● **What to do**: Rewrite the material below, changing each "Where should I click to" to "Where do I click to" and leaving everything else untouched.
* * *
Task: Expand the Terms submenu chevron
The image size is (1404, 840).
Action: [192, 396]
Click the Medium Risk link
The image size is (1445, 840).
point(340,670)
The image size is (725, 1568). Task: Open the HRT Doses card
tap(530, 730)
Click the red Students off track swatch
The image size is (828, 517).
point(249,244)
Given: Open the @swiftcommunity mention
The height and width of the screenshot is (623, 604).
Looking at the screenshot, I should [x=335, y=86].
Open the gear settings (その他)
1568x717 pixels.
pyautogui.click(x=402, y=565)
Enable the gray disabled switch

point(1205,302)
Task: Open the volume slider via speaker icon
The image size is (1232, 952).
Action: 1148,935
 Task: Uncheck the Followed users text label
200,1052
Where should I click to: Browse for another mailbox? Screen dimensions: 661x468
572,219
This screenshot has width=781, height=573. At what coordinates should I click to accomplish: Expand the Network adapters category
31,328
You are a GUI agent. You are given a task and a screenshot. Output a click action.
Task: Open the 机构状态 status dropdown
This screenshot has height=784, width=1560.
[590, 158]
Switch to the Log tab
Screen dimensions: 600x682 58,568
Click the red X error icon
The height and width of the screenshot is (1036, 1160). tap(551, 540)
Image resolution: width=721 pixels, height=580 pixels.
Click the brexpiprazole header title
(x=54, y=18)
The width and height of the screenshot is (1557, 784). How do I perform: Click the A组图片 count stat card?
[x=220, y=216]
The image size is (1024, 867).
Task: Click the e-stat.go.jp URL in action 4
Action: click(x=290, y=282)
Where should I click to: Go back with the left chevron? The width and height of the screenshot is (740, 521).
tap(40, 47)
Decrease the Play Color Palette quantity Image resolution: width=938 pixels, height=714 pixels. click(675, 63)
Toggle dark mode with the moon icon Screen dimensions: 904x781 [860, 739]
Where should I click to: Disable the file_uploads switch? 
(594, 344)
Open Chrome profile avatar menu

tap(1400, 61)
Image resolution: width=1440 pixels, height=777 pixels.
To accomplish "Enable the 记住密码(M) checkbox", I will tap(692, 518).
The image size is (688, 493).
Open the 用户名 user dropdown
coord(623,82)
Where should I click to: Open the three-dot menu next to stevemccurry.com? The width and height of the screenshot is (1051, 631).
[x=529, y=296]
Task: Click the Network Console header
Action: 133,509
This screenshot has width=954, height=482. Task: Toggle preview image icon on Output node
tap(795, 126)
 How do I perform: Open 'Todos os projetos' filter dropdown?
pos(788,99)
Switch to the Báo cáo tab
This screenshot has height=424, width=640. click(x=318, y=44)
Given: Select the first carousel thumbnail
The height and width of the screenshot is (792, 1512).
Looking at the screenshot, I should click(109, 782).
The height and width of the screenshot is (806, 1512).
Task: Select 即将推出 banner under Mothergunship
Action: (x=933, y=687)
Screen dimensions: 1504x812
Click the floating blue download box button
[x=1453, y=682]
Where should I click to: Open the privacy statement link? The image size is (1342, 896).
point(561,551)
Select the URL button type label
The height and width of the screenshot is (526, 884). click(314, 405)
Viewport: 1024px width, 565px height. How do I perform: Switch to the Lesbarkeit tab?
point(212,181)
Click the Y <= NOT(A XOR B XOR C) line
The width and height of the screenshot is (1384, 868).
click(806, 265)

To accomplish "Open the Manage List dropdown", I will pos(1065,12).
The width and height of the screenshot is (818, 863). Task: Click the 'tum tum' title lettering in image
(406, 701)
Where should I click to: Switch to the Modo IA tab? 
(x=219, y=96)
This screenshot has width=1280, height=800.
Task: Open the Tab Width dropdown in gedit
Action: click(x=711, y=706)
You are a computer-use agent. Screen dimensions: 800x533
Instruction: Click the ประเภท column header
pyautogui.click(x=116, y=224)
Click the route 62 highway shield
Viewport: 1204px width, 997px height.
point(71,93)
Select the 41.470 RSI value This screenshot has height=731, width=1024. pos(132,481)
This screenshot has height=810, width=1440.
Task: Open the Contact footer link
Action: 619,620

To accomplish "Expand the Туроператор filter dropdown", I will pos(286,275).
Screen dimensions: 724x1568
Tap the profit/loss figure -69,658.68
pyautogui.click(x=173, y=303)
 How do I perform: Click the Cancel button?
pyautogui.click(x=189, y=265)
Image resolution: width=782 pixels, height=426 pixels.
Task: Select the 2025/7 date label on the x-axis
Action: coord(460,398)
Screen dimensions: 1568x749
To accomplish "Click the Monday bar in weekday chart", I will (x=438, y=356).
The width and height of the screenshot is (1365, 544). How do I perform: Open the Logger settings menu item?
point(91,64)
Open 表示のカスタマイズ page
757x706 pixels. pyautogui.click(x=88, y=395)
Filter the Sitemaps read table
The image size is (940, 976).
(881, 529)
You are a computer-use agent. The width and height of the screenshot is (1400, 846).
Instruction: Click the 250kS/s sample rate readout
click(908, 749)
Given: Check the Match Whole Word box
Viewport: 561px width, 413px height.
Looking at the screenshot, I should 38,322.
* * *
● **Solution to the problem**:
Task: Expand the Terms submenu chevron
The image size is (1404, 840).
Action: [192, 396]
Click the Medium Risk link
The image size is (1445, 840).
point(340,670)
The image size is (725, 1568). Task: Open the HRT Doses card
tap(530, 730)
Click the red Students off track swatch
The image size is (828, 517).
point(249,244)
Given: Open the @swiftcommunity mention
The height and width of the screenshot is (623, 604).
Looking at the screenshot, I should [x=335, y=86].
Open the gear settings (その他)
1568x717 pixels.
pyautogui.click(x=402, y=565)
Enable the gray disabled switch

point(1205,302)
Task: Open the volume slider via speaker icon
The image size is (1232, 952).
Action: 1148,935
 Task: Uncheck the Followed users text label
200,1052
Where do I click to: Browse for another mailbox? Screen dimensions: 661x468
572,219
This screenshot has width=781, height=573. At what coordinates should I click to accomplish: Expand the Network adapters category
31,328
You are a GUI agent. You are given a task and a screenshot. Output a click action.
Task: Open the 机构状态 status dropdown
This screenshot has height=784, width=1560.
[590, 158]
Switch to the Log tab
Screen dimensions: 600x682 58,568
Click the red X error icon
The height and width of the screenshot is (1036, 1160). tap(551, 540)
Image resolution: width=721 pixels, height=580 pixels.
Click the brexpiprazole header title
(x=54, y=18)
The width and height of the screenshot is (1557, 784). How do I perform: Click the A组图片 count stat card?
[x=220, y=216]
The image size is (1024, 867).
Task: Click the e-stat.go.jp URL in action 4
Action: click(x=290, y=282)
Where do I click to: Go back with the left chevron? The width and height of the screenshot is (740, 521).
tap(40, 47)
Decrease the Play Color Palette quantity Image resolution: width=938 pixels, height=714 pixels. click(675, 63)
Toggle dark mode with the moon icon Screen dimensions: 904x781 [860, 739]
Where do I click to: Disable the file_uploads switch? 
(594, 344)
Open Chrome profile avatar menu

tap(1400, 61)
Image resolution: width=1440 pixels, height=777 pixels.
To accomplish "Enable the 记住密码(M) checkbox", I will tap(692, 518).
The image size is (688, 493).
Open the 用户名 user dropdown
coord(623,82)
Where do I click to: Open the three-dot menu next to stevemccurry.com? The width and height of the screenshot is (1051, 631).
[x=529, y=296]
Task: Click the Network Console header
Action: 133,509
This screenshot has width=954, height=482. Task: Toggle preview image icon on Output node
tap(795, 126)
 How do I perform: Open 'Todos os projetos' filter dropdown?
pos(788,99)
Switch to the Báo cáo tab
This screenshot has height=424, width=640. click(x=318, y=44)
Given: Select the first carousel thumbnail
The height and width of the screenshot is (792, 1512).
Looking at the screenshot, I should click(109, 782).
The height and width of the screenshot is (806, 1512).
Task: Select 即将推出 banner under Mothergunship
Action: (x=933, y=687)
Screen dimensions: 1504x812
Click the floating blue download box button
[x=1453, y=682]
Where do I click to: Open the privacy statement link? The image size is (1342, 896).
point(561,551)
Select the URL button type label
The height and width of the screenshot is (526, 884). click(314, 405)
Viewport: 1024px width, 565px height. How do I perform: Switch to the Lesbarkeit tab?
point(212,181)
Click the Y <= NOT(A XOR B XOR C) line
The width and height of the screenshot is (1384, 868).
click(806, 265)

To accomplish "Open the Manage List dropdown", I will pos(1065,12).
The width and height of the screenshot is (818, 863). Task: Click the 'tum tum' title lettering in image
(406, 701)
Where do I click to: Switch to the Modo IA tab? 
(x=219, y=96)
This screenshot has width=1280, height=800.
Task: Open the Tab Width dropdown in gedit
Action: click(x=711, y=706)
You are a computer-use agent. Screen dimensions: 800x533
Instruction: Click the ประเภท column header
pyautogui.click(x=116, y=224)
Click the route 62 highway shield
Viewport: 1204px width, 997px height.
point(71,93)
Select the 41.470 RSI value This screenshot has height=731, width=1024. pos(132,481)
This screenshot has height=810, width=1440.
Task: Open the Contact footer link
Action: 619,620

To accomplish "Expand the Туроператор filter dropdown", I will pos(286,275).
Screen dimensions: 724x1568
Tap the profit/loss figure -69,658.68
pyautogui.click(x=173, y=303)
 How do I perform: Click the Cancel button?
pyautogui.click(x=189, y=265)
Image resolution: width=782 pixels, height=426 pixels.
Task: Select the 2025/7 date label on the x-axis
Action: coord(460,398)
Screen dimensions: 1568x749
To accomplish "Click the Monday bar in weekday chart", I will (x=438, y=356).
The width and height of the screenshot is (1365, 544). How do I perform: Open the Logger settings menu item?
point(91,64)
Open 表示のカスタマイズ page
757x706 pixels. pyautogui.click(x=88, y=395)
Filter the Sitemaps read table
The image size is (940, 976).
(881, 529)
You are a computer-use agent. The width and height of the screenshot is (1400, 846).
Instruction: Click the 250kS/s sample rate readout
click(908, 749)
Given: Check the Match Whole Word box
Viewport: 561px width, 413px height.
Looking at the screenshot, I should 38,322.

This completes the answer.